Frank Le Gall, Les Marais du temps, 2007Ce dernier album en date de cette épatante série est visuellement un régal. L'élégance du trait, le soin accordé aux décors, le travail très sobre sur les couleurs, tout ces éléments procurent un réel plaisir de lecture. Hélas le scénario pèche un peu. Le Gall nous embarque pour un voyage dans le temps qui se met très laborieusement en place, avec des scènes d'exposition bien bavardes qui donnent l'impression de gâcher de la page qui aurait pu être consacrée à de la vraie aventure. Or ça ne bouge pas beaucoup. Spirou et Fantasio n'ont quasiment rien à faire de toute l'histoire, se contentant de subir l'action, de vadrouiller en attendant que Champignac trouve une solution un peu trop facile à leur problème. Même le retour de Zorglub se fait sans panache. Le pire étant atteint avec un personnage de gamin surdoué qui débarque de nulle part pour tirer nos héros d'une inextricable situation. L'humour, reposant sur la confrontation avec les Parigos du XIXe siècle, arrache quelques sourires bienveillants, mais qu'on est loin du rythme et de la grâce de l'ère Tome et Janry, sans même remonter à Franquin et Greg !

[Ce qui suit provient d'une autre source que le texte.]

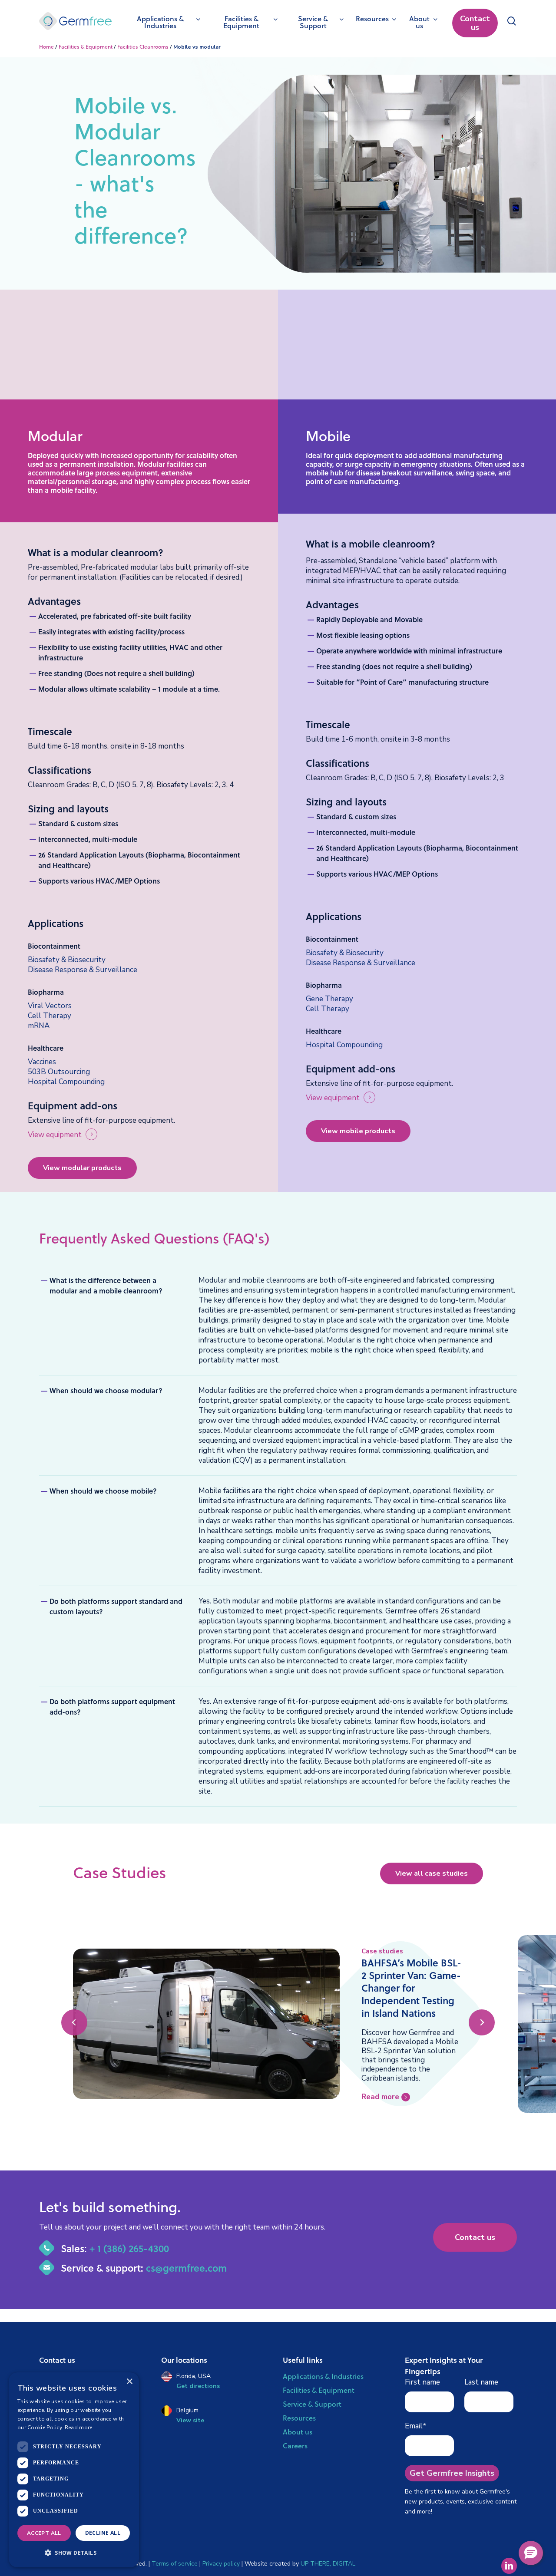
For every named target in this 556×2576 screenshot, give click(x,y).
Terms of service (175, 2564)
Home (46, 46)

Le Gall semble vraiment s'être contenté d'un pitch et de diluer la sauce pour boucler ses cinquante pages, se faisant plaisir sur l'atmosphère. À force de respect pour ses idoles, le créateur de Théodore Poussin aboutit à un résultat sincère et certainement digne mais tiède, finalement guère mémorable. Et ses quelques audaces (Spirou qui jure) sont peu convaincantes. Bref, un rendez-vous manqué ?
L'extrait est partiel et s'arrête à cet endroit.